Results 1 to 8 of 8
  1. #1
    Join Date
    Feb 2007
    Location
    Princeton, NJ

    New Model for 1 and done players

    This strikes me as quite a good idea. Allows the player to have a much faster start in his 1 year of college ball. What do y'all think?

    link

  2. #2
    Join Date
    Feb 2007
    Location
    NC
    Quote Originally Posted by freshmanjs View Post
    This strikes me as quite a good idea. Allows the player to have a much faster start in his 1 year of college ball. What do y'all think?

    link
    It is an interesting option, though it only really applies to a handful of players (at most) each year. They have to have met the requirements to graduate as of December (which rules out the typical "true senior"). And they have to be REALLY sure that they are one-and-done, because otherwise they blow their redshirt year.

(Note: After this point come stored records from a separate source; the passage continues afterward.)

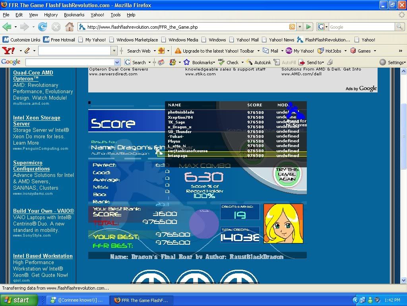Viewport: 407px width, 306px height.
Task: Click the Firefox Back arrow button
Action: click(7, 27)
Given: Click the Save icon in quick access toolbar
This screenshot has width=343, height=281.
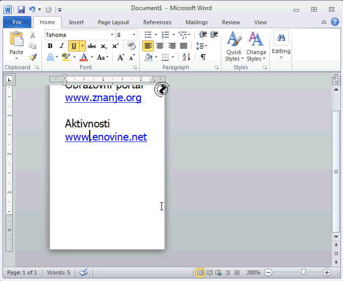Looking at the screenshot, I should coord(21,9).
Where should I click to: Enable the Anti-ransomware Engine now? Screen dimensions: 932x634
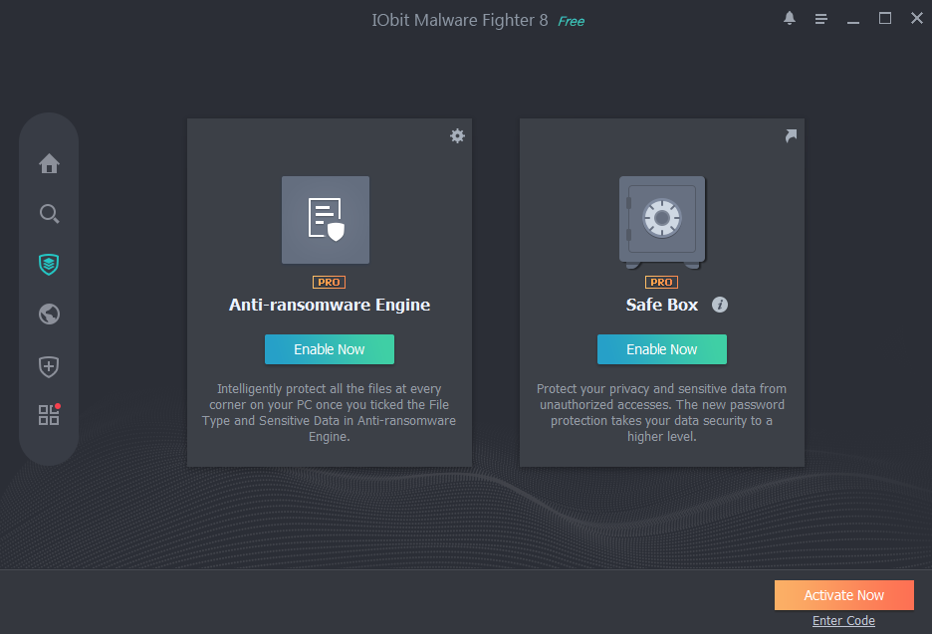pyautogui.click(x=329, y=349)
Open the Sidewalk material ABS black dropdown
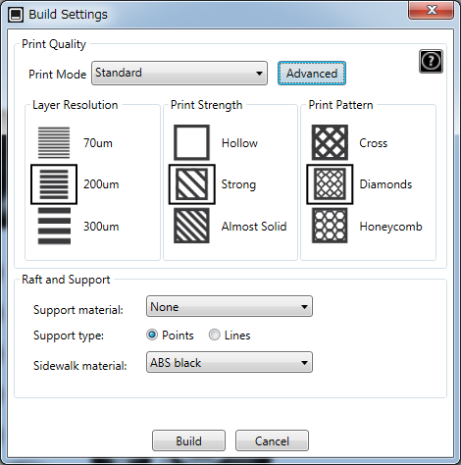The height and width of the screenshot is (465, 461). [230, 362]
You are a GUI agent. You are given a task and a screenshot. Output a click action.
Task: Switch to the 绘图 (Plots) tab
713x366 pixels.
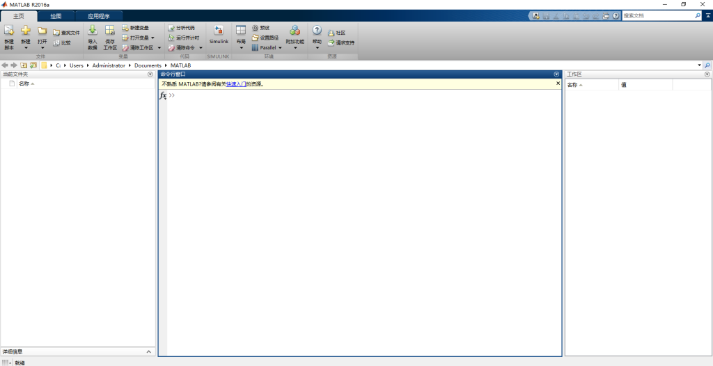click(x=56, y=15)
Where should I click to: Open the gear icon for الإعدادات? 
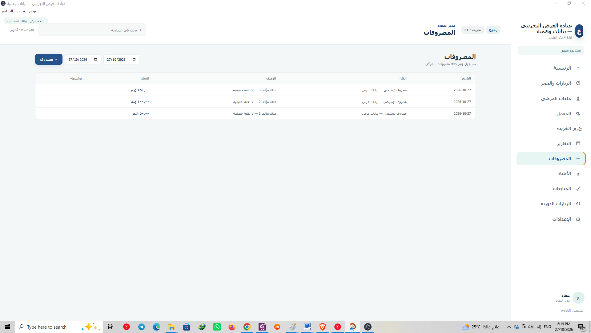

    But if you meet those two criteria, it seems like a no-brainer. Those kids are already older than the typical senior in high school, and thus probably don't have the same "losing their senior year" feelings (since they've likely transferred at least once or where in a prep school already). And we know that having the full summer with the team prior to the freshman season is an advantage. Well, now they get more than double the prep time AND the advantage of actually getting in-season practice time (technically the summer is much more restrictive in what teams can do).

  3. #3
    Join Date
    Jun 2008
    Location
    Winston Salem, NC
    Quote Originally Posted by CDu View Post
    It is an interesting option, though it only really applies to a handful of players (at most) each year. They have to have met the requirements to graduate as of December (which rules out the typical "true senior"). And they have to be REALLY sure that they are one-and-done, because otherwise they blow their redshirt year.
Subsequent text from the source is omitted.